___ Exercise material

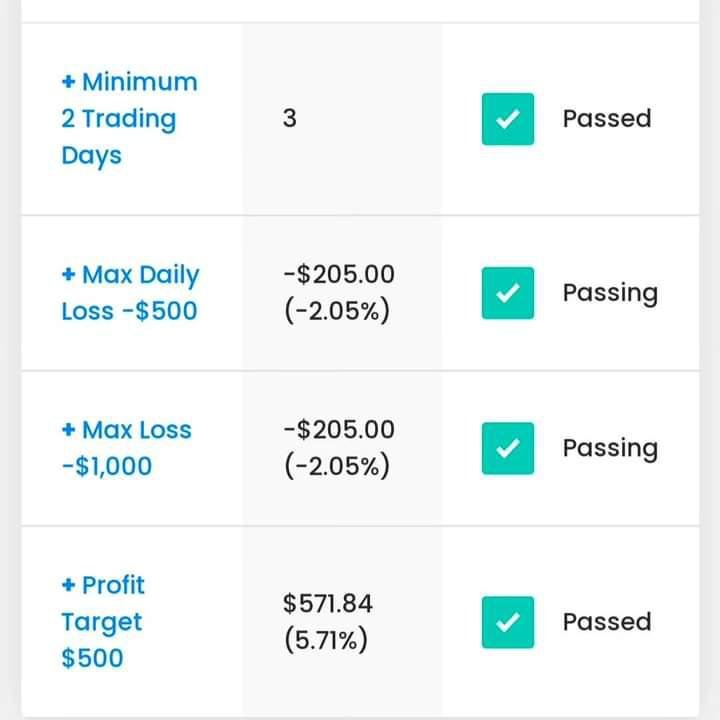The height and width of the screenshot is (720, 720).
Task: Select the trading days result value 3
Action: point(290,119)
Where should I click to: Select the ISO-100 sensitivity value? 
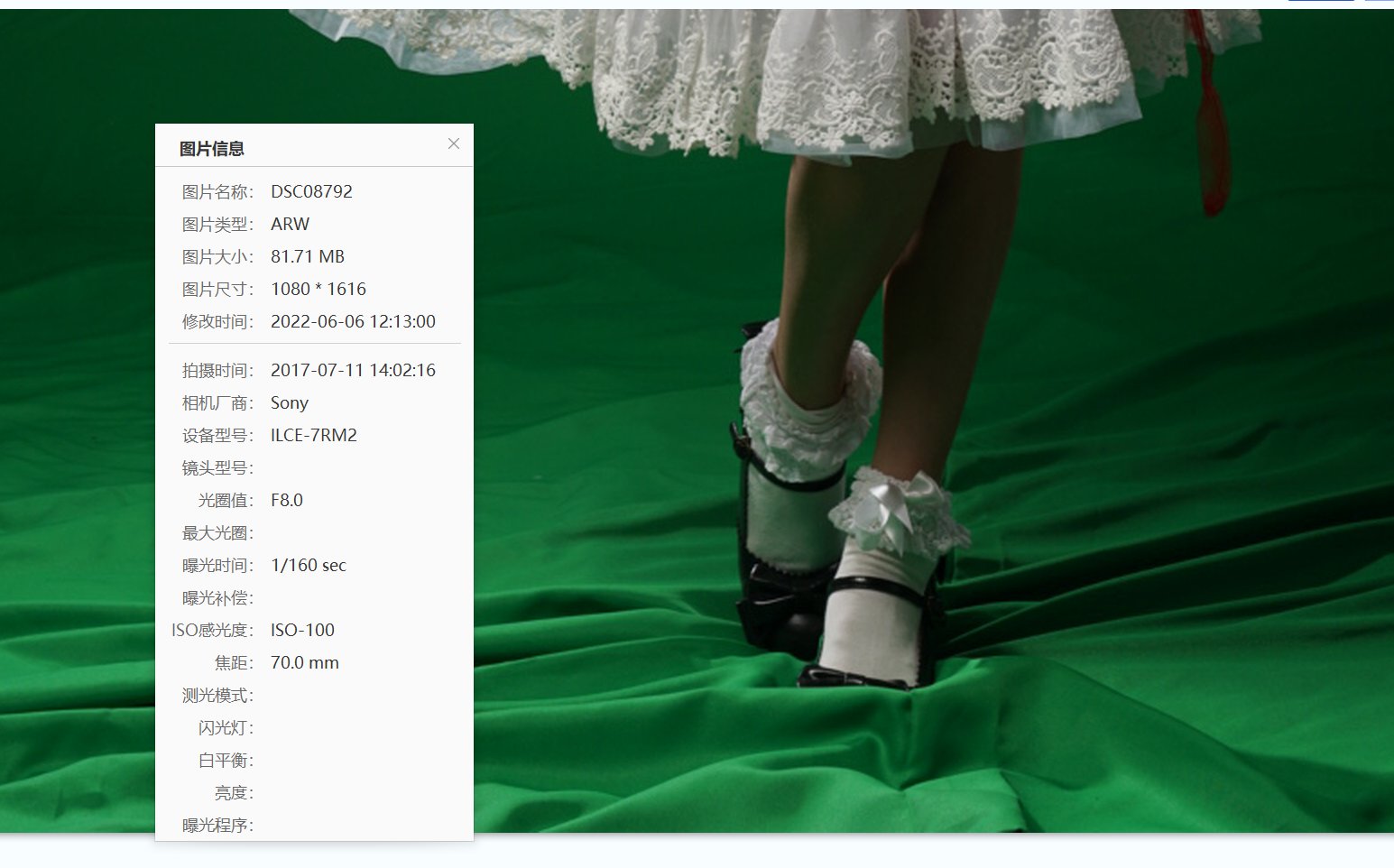pos(302,630)
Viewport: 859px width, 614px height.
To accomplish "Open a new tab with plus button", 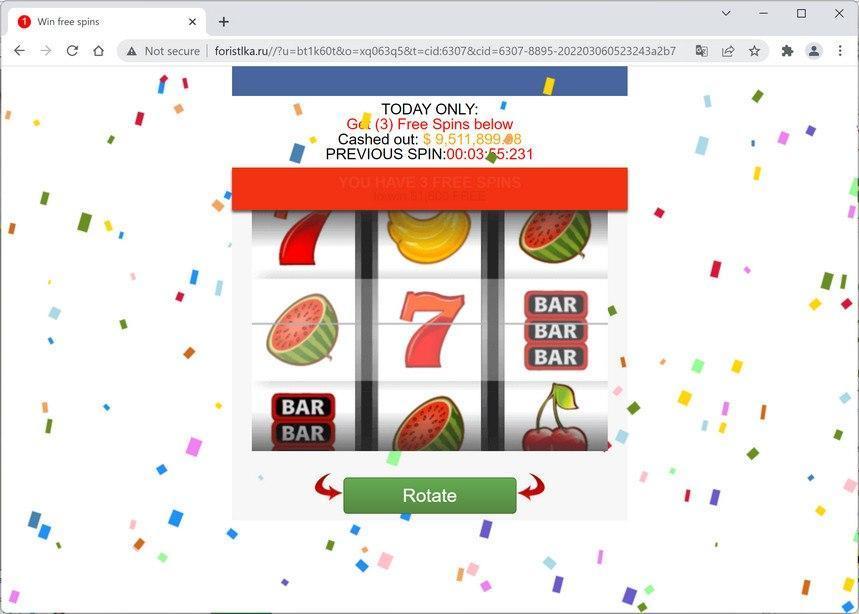I will 224,22.
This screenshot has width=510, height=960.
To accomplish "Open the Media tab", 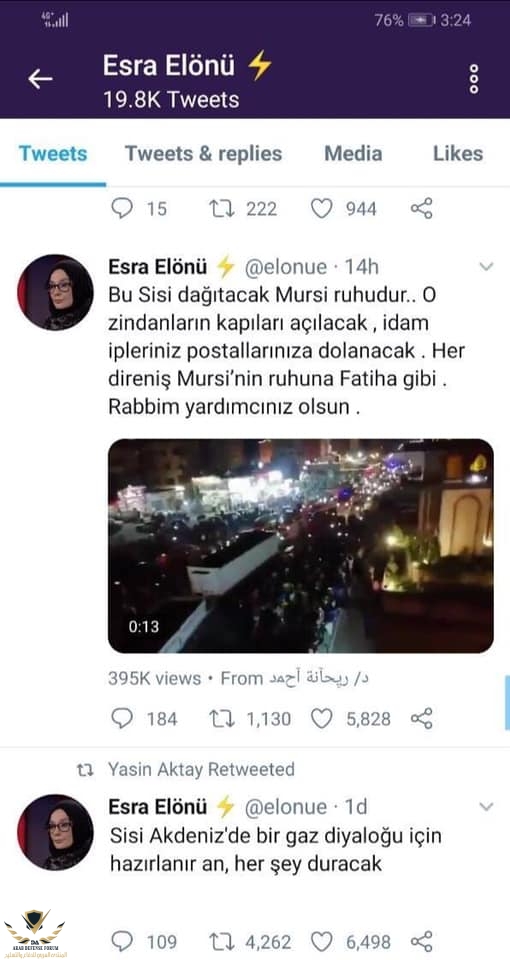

______

Assignment - Exactly the lines from the one that contains "This screenshot has width=510, height=960." to the last line of the data, both included, should be set down, and no pictures should appear among them.

Written response -
This screenshot has width=510, height=960.
To accomplish "Open the Media tab", 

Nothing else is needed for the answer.